Energy prices rise as supply worries intensify; IEA considers strategic oil release

Energy prices have experienced a renewed upward impulse driven by escalating concerns over supply disruptions in the Middle East. Despite a higher-than-expected accumulation in US inventories and a landmark agreement by the International Energy Agency (IEA) to release 400 million barrels of crude, oil prices continued to appreciate as geopolitical risk premiums outweighed bearish fundamental data.

By Daniel Mejía | 1h ago

Markets today EN
  • Energy markets rallied in tandem as the intensifying US-Israel-Iran conflict heightened fears of severe disruptions to regional supply chains.

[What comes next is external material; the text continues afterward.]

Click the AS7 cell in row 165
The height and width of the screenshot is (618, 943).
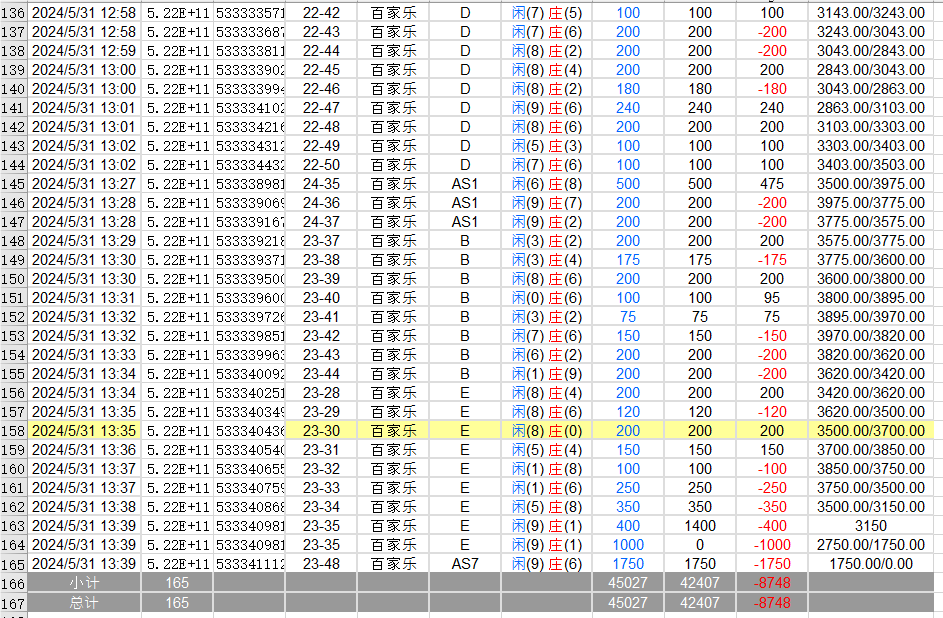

  • The IEA has committed to releasing 400 million barrels of oil to stabilise global demand; however, analysts suggest this volume may be insufficient to offset current geopolitical tensions.

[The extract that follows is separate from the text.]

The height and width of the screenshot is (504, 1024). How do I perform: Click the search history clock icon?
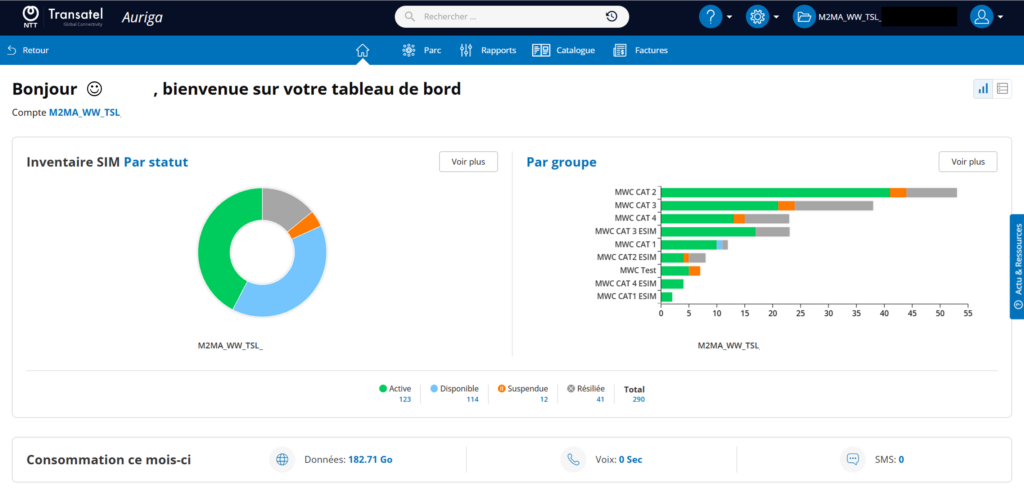(611, 17)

  • US inflation rates remained unchanged in February, aligning with market consensus despite the volatility in the energy sector.

Escalation in the US-Israel-Iran conflict pressures oil and natural gas prices upwards

Energy prices rose sharply across the board amidst deepening concerns regarding the US-Israel-Iran conflict, which is causing significant logistical disruptions throughout the Middle East. During the latest trading session, the Brent futures contract (BRNK6) surged 4.76% to $91.98, while the WTI futures contract (CLJ6) increased 4.59% to $87.31 per barrel. Similarly, the natural gas contract (NGJ6) rose by 5.76% to $3.19, and gasoline futures (RBJ6) appreciated by 5.80% to $2.79 per unit.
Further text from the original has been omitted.